## Task
Could you print the lines below exactly, from the one holding "[Recuperação de Dados GOIANIA] (215, 146)" through the last line, with no other output?

[Collected data entries]
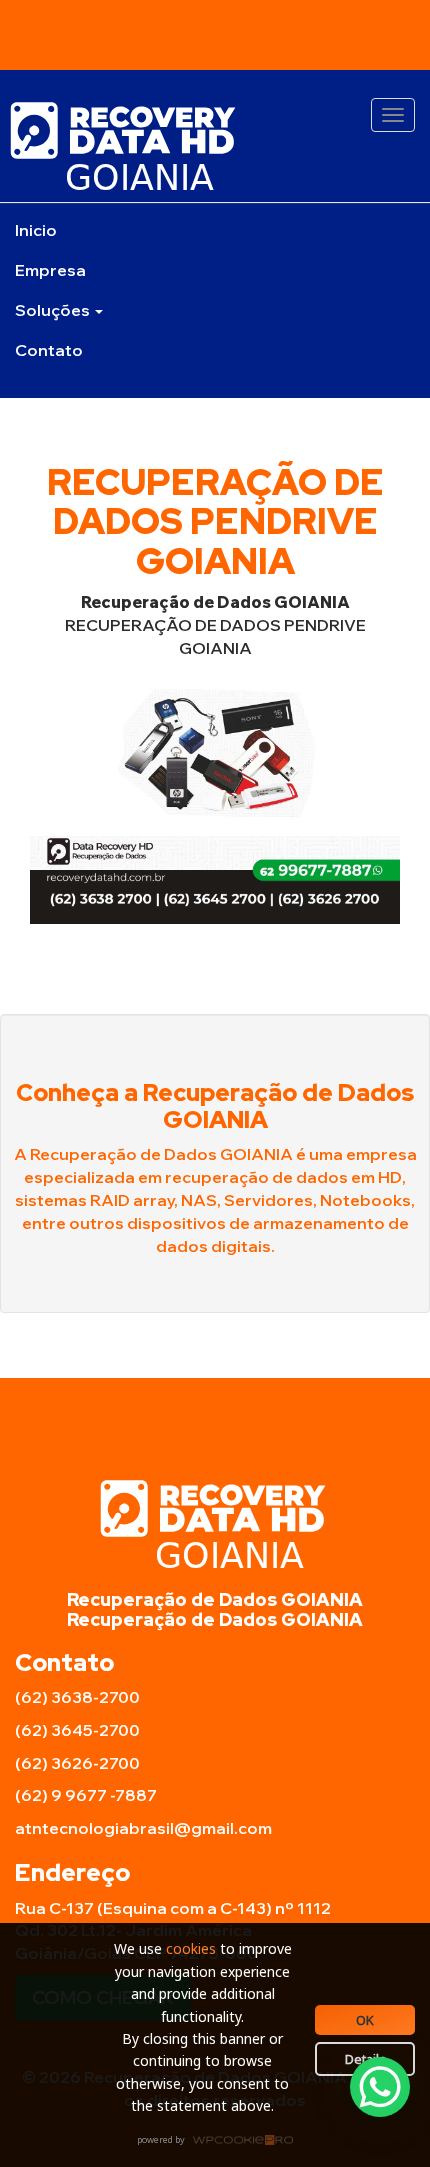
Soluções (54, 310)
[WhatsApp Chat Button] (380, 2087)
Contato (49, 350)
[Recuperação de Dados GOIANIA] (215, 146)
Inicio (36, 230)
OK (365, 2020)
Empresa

## Solved problem
[Recuperação de Dados GOIANIA] (215, 146)
Inicio (36, 230)
OK (365, 2020)
Empresa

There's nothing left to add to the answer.